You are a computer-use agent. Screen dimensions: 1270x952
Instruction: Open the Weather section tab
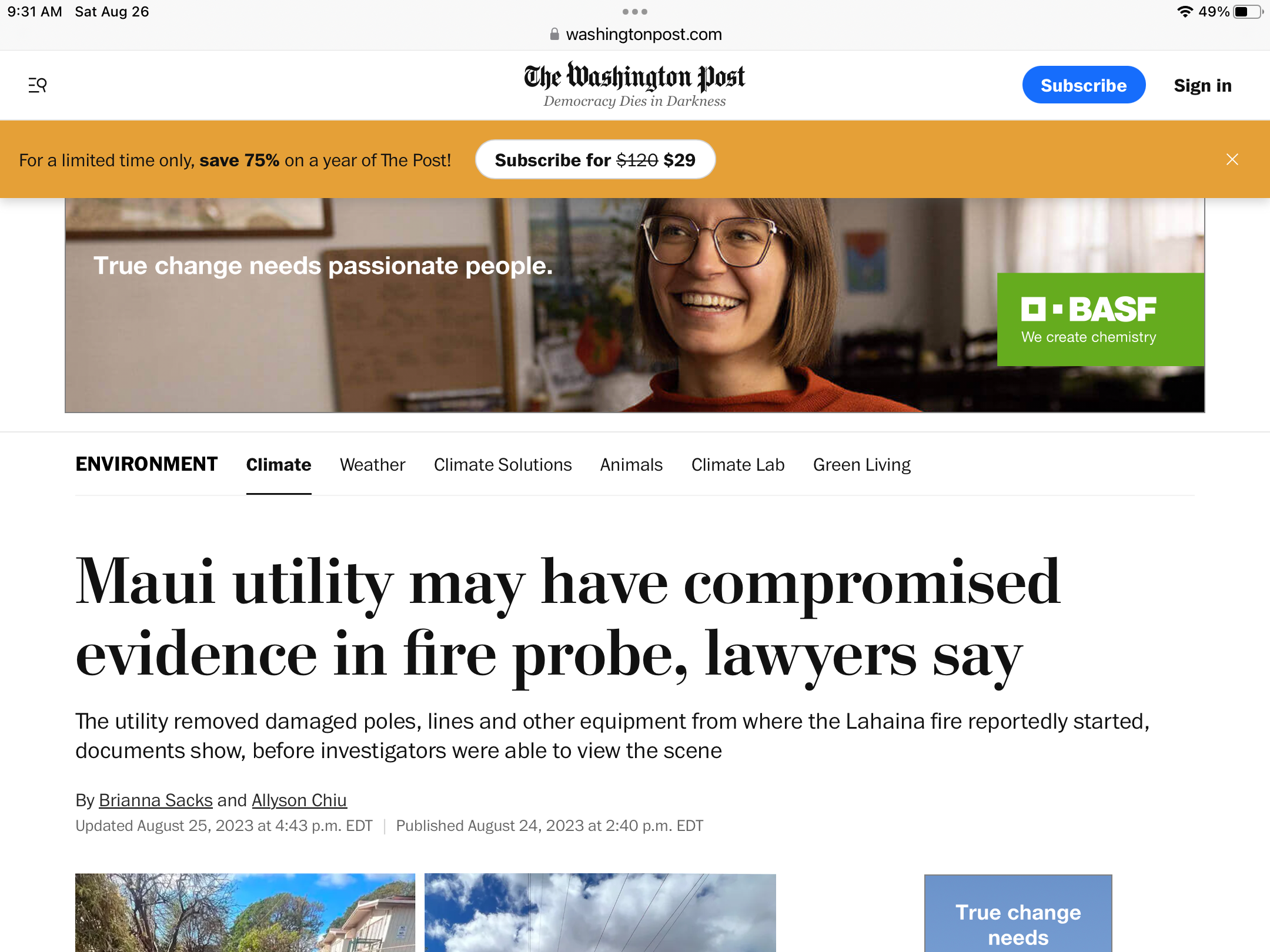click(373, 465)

==========

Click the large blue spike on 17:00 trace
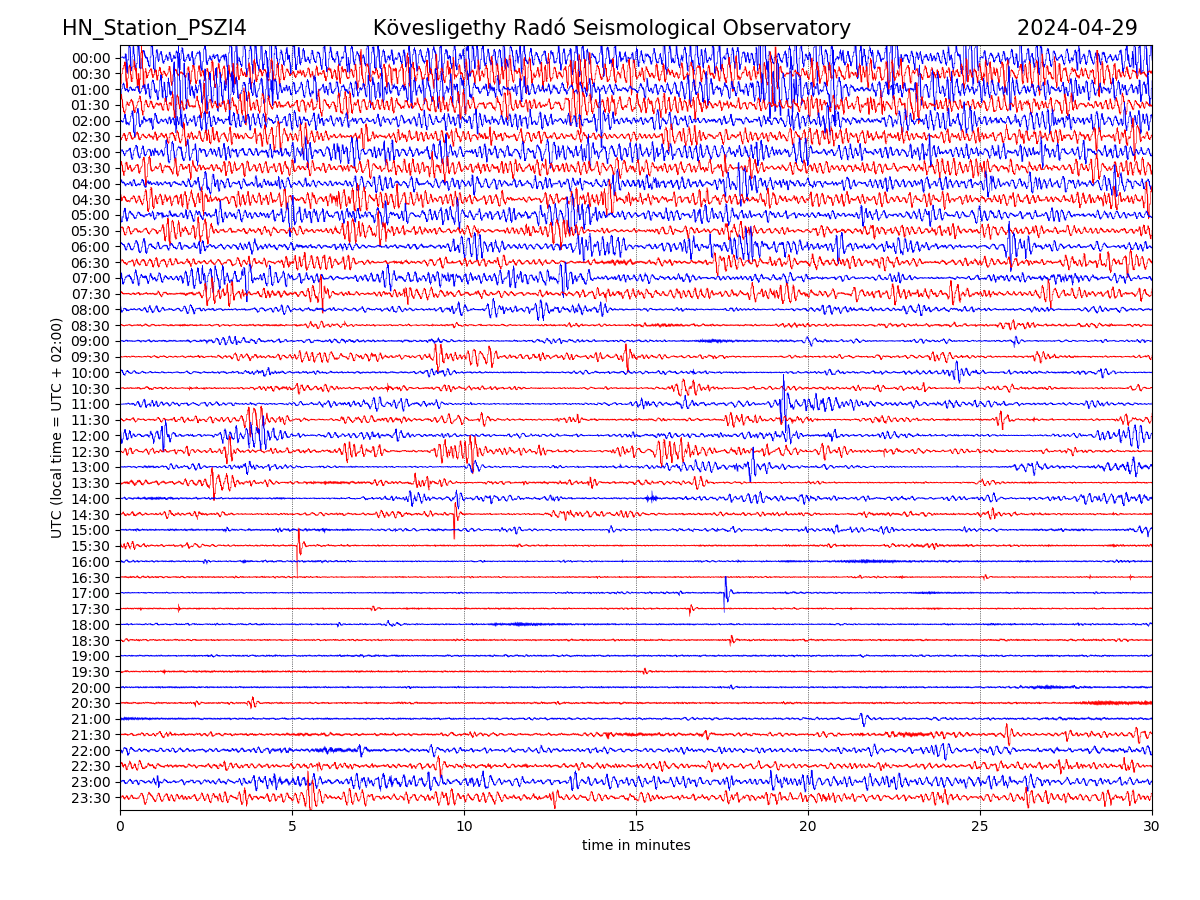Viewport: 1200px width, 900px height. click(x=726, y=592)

==========

In the entries, update the stretch from the line containing "You are a computer-use" through the line containing "click(373, 465)" by replacing "Weather" with "Sports" and keeping everything else the same. Leave the pictures out of your answer.

You are a computer-use agent. Screen dimensions: 1270x952
Instruction: Open the Sports section tab
click(373, 465)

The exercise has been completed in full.